Quoted passage |
- - -

NCERT Exemplar Class 9 Science Solutions Chapter 10 Gravitation

Question:2

The value of acceleration due to gravity
(a) is same on equator and poles
(b) is least on poles
(c) is least on the equator
(d) increases from pole to equator

Answer:

Ans. C
By universal law of gravitation, we know that the acceleration due to gravity will be inversely proportional to the square of distance of point from the centre of earth.
$F=\frac{Gm_{1}m_{2}}{r^{2}}$
The surface near pole is closer to the centre of earth than the distance between the centre of the earth and the equatorial surface.
Therefore, the acceleration due to gravity will be minimum at equator.
Due to the rotation of earth, the acceleration of gravity further decreases at the surface of equator.

- - -

Data section |
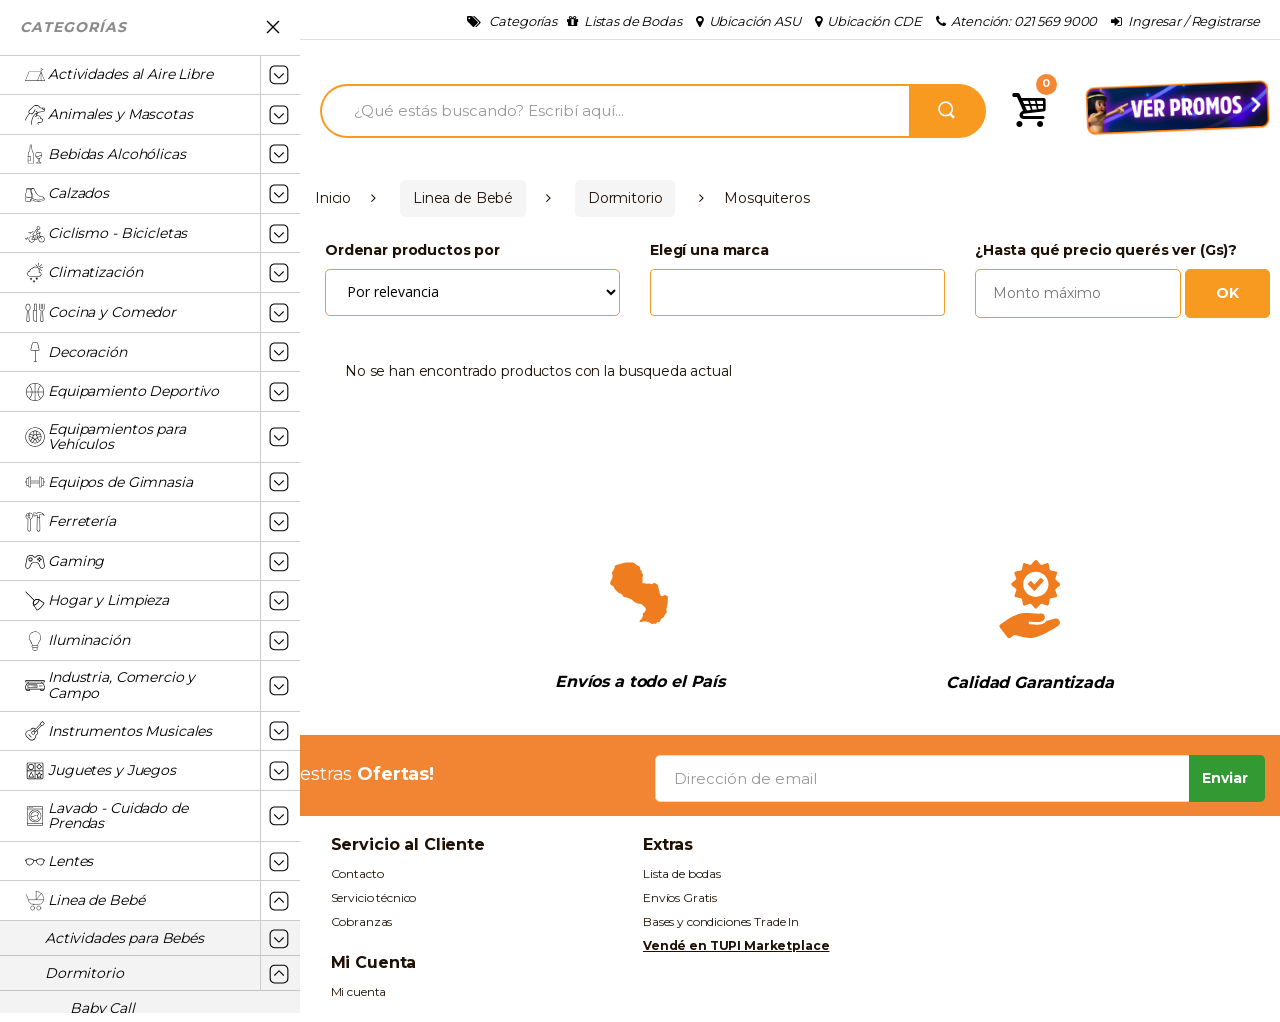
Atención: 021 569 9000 (1017, 21)
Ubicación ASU (748, 21)
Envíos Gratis (680, 897)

- - -

Written task |
In the gravitation solution text, what further decreases the acceleration of gravity at the surface of the equator?

Exercise answer |
The rotation of the earth.